Find the line containing "Watches (139, 112)". Retype it and every later line of the records exactly, leaving out pictures.

Start of Block

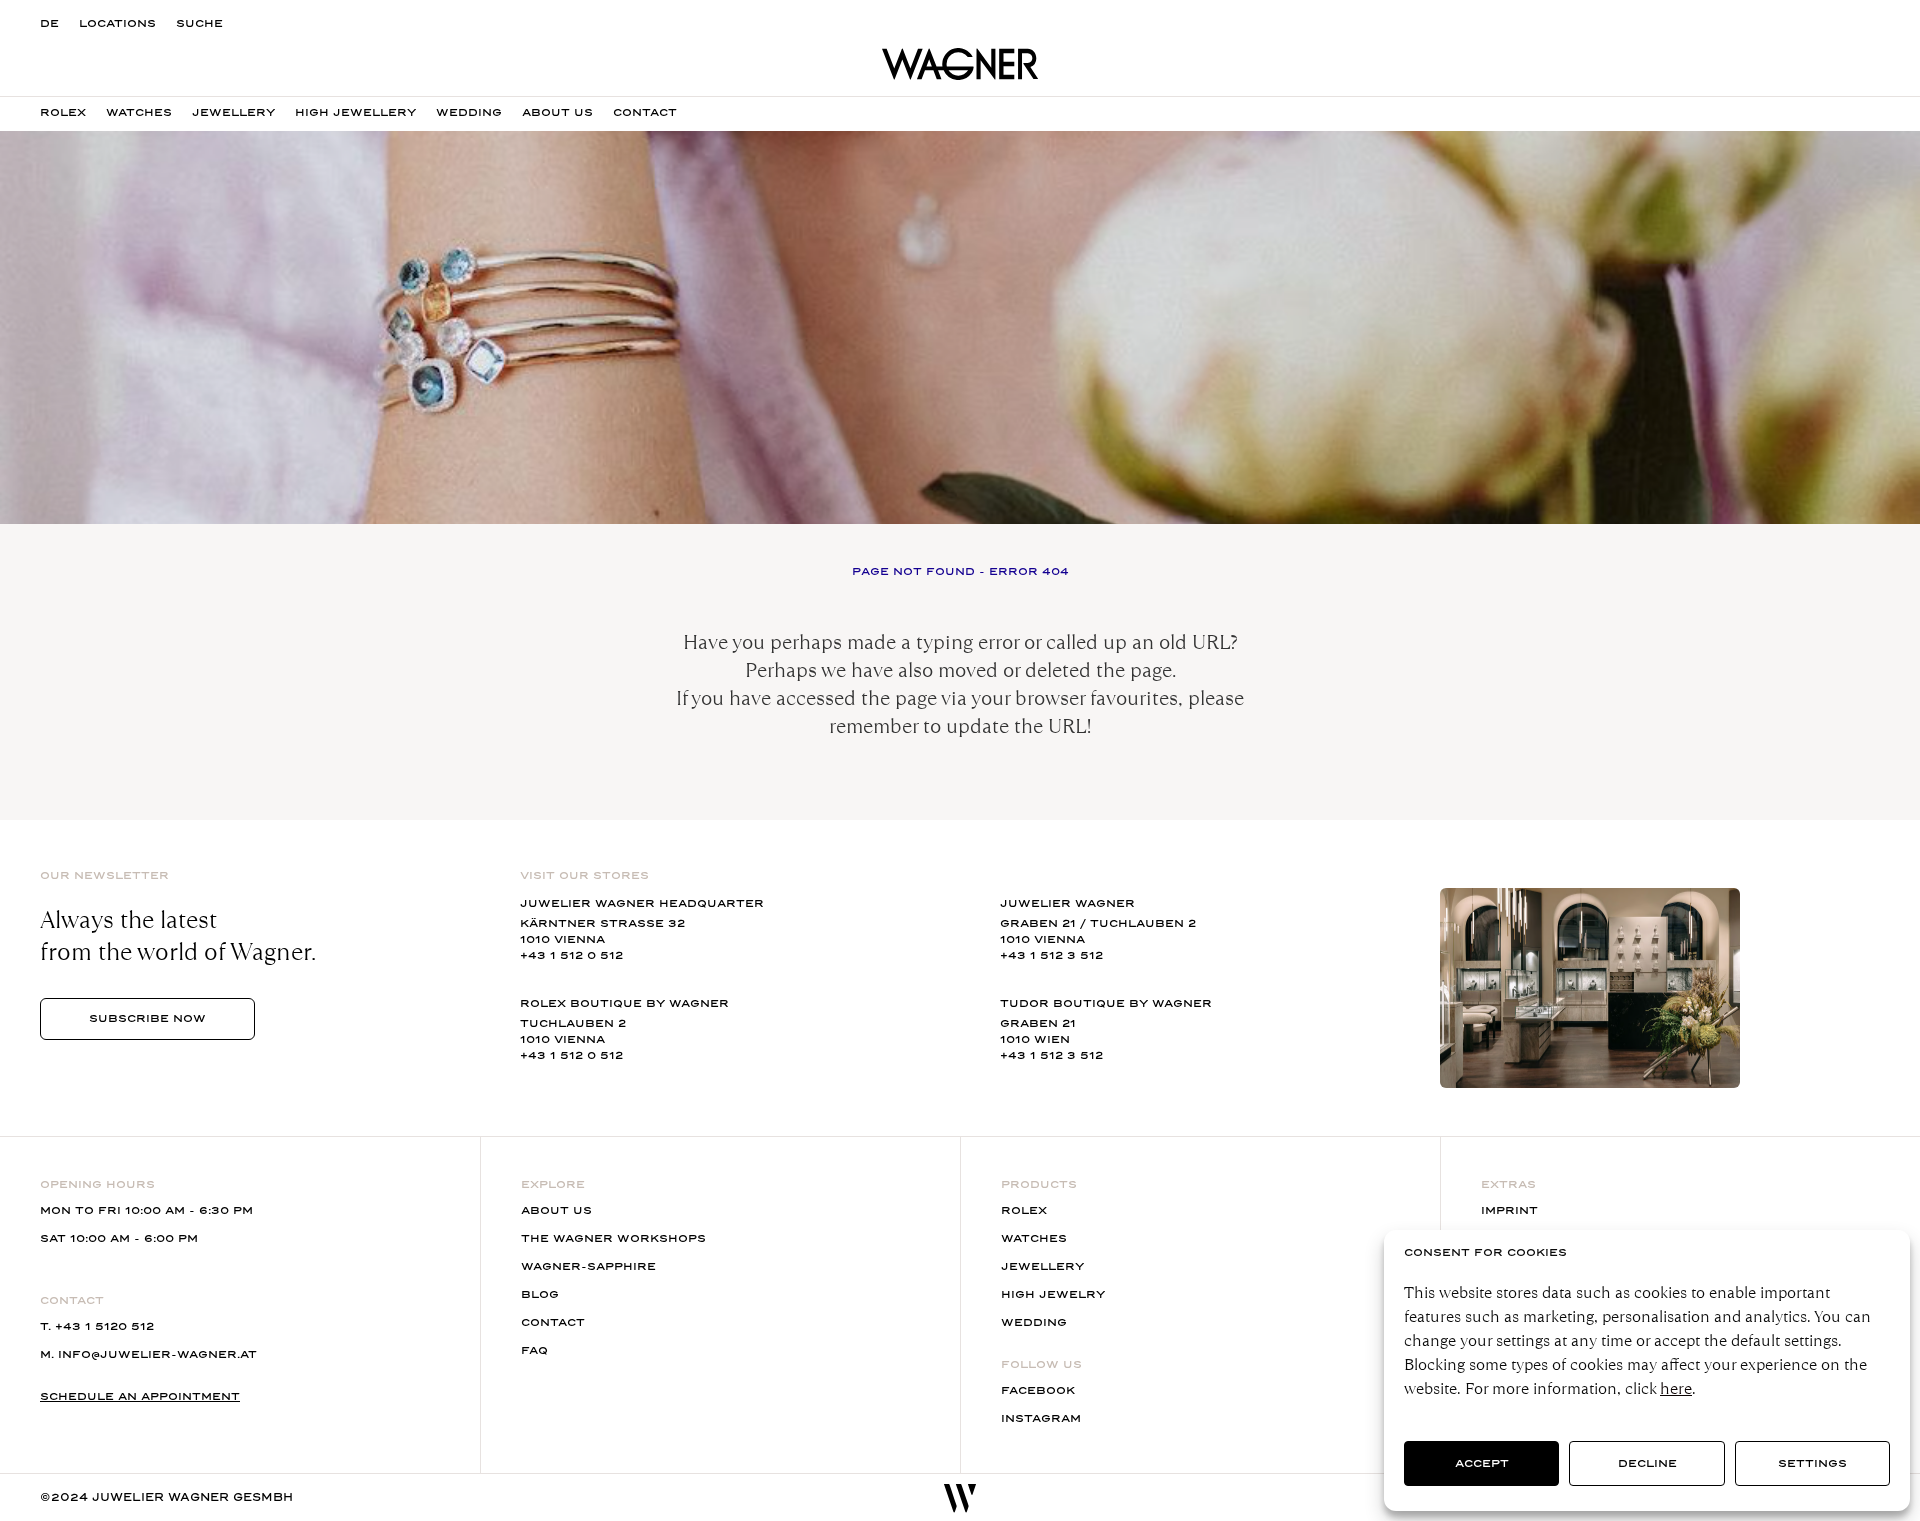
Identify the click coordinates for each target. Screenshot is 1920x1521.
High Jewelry (1053, 1294)
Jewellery (233, 112)
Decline (1647, 1463)
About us (557, 112)
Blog (540, 1294)
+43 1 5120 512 (104, 1326)
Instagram (1041, 1418)
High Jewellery (355, 112)
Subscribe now (147, 1018)
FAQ (534, 1350)
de (49, 23)
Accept (1482, 1463)
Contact (645, 112)
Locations (117, 23)
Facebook (1038, 1390)
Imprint (1509, 1210)
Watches (139, 112)
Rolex (63, 112)
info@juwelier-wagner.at (157, 1354)
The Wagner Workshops (613, 1238)
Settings (1812, 1463)
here (1676, 1388)
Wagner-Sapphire (588, 1266)
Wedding (469, 112)
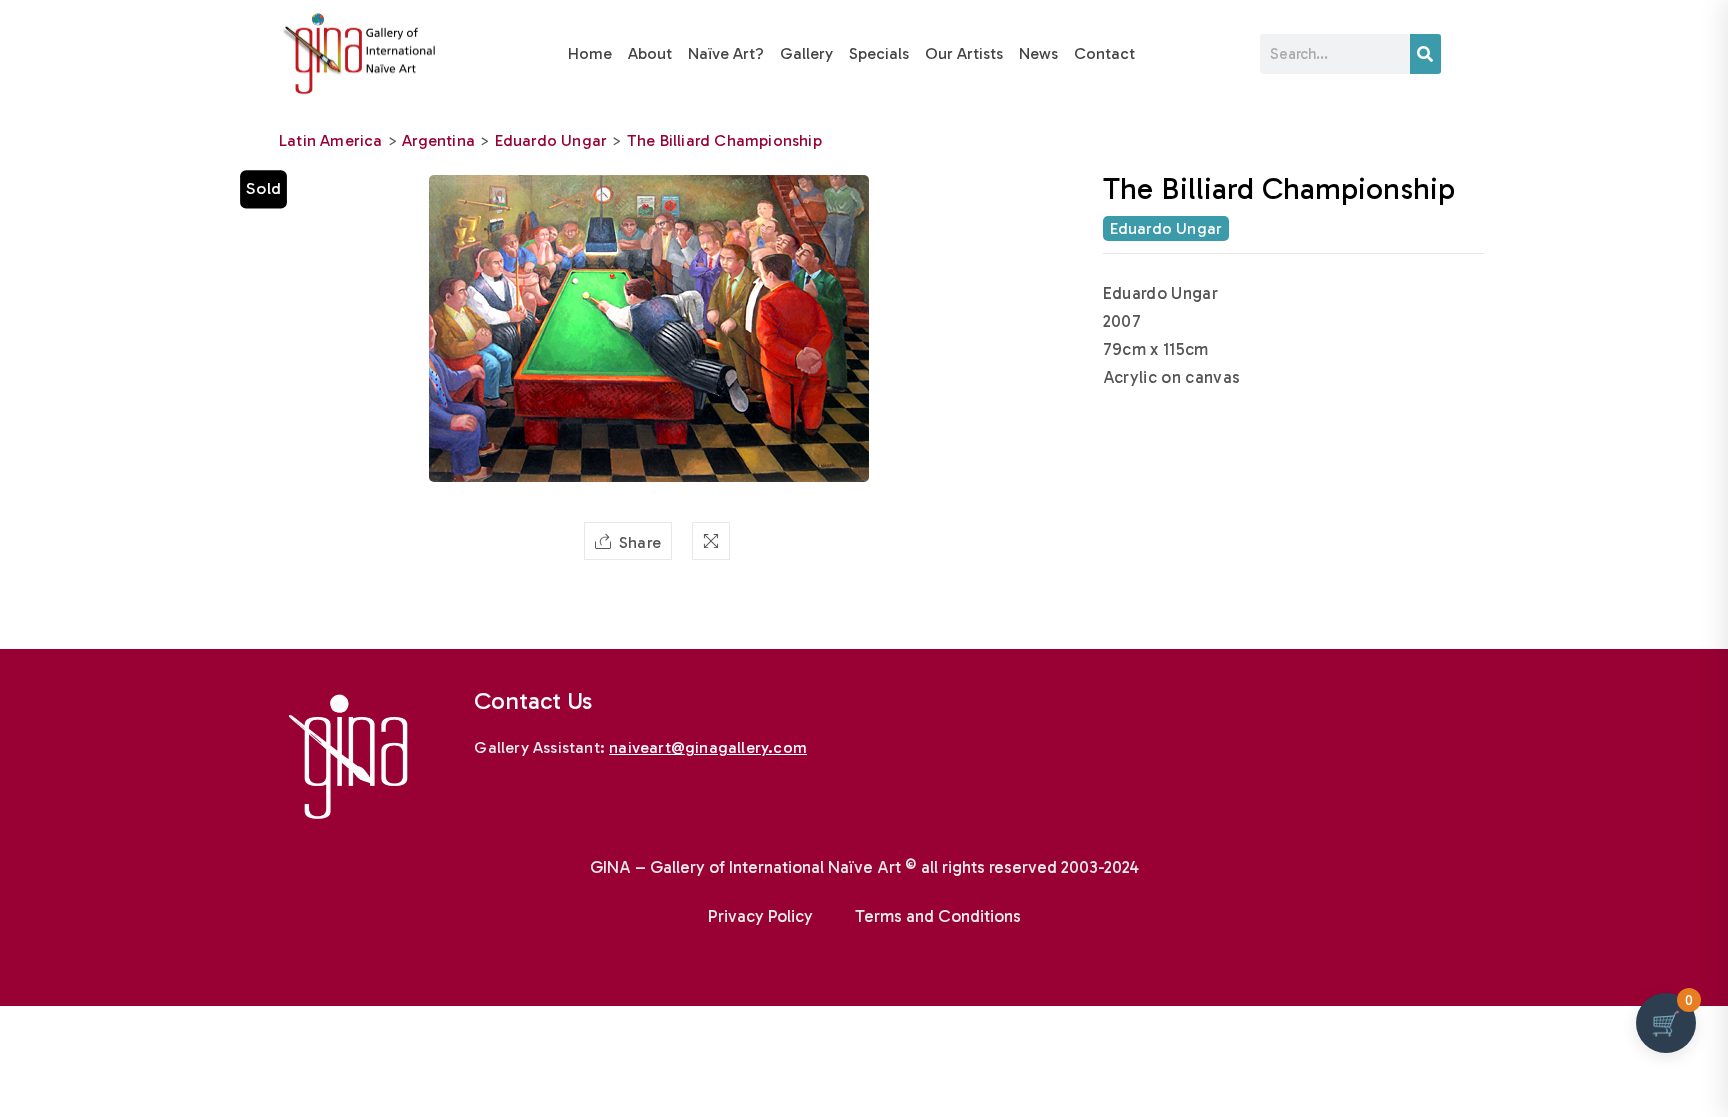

End of Block

* _EXERCISE RESULT_
Watches (139, 112)
Rolex (63, 112)
info@juwelier-wagner.at (157, 1354)
The Wagner Workshops (613, 1238)
Settings (1812, 1463)
here (1676, 1388)
Wagner-Sapphire (588, 1266)
Wedding (469, 112)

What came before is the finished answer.